**Task instructions**
Find every line in the data below that contains the string "Expand", matching case exactly, and copy each of those lines.

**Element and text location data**
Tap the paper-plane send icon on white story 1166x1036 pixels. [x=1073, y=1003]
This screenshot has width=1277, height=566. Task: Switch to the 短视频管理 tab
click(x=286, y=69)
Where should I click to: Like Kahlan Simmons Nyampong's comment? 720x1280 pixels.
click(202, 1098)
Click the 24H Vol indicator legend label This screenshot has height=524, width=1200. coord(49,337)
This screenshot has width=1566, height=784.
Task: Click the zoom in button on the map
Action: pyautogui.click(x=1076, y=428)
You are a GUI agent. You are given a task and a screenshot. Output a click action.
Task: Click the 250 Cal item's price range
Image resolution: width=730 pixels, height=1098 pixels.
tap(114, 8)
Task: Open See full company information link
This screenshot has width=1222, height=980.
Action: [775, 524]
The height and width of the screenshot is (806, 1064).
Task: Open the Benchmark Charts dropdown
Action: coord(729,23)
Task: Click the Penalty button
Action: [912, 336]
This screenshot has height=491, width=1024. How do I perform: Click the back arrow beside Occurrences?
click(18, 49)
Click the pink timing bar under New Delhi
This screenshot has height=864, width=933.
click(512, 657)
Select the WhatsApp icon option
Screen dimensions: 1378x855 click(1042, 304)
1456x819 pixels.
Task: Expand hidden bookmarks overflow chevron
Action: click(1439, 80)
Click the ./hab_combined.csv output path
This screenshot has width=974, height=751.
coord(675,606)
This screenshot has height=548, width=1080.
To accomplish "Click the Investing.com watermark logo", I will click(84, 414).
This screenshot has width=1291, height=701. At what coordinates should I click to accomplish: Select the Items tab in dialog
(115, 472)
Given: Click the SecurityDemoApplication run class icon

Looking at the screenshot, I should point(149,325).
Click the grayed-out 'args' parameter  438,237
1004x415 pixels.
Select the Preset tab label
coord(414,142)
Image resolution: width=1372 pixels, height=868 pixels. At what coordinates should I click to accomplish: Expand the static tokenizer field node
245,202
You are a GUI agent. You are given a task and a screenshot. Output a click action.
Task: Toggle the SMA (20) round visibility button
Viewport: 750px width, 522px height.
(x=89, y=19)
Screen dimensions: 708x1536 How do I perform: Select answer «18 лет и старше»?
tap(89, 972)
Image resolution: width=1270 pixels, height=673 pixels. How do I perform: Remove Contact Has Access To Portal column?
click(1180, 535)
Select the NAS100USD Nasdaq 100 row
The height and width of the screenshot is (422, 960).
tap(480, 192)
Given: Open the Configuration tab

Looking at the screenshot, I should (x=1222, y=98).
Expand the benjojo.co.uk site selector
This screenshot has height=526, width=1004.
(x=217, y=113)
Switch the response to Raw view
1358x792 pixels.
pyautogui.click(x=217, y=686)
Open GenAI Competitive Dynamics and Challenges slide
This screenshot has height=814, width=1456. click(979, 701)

**Correct response**
Task: Expand hidden bookmarks overflow chevron
Image resolution: width=1372 pixels, height=868 pixels. At what coordinates should I click to accomplish: Expand the static tokenizer field node
Expand the benjojo.co.uk site selector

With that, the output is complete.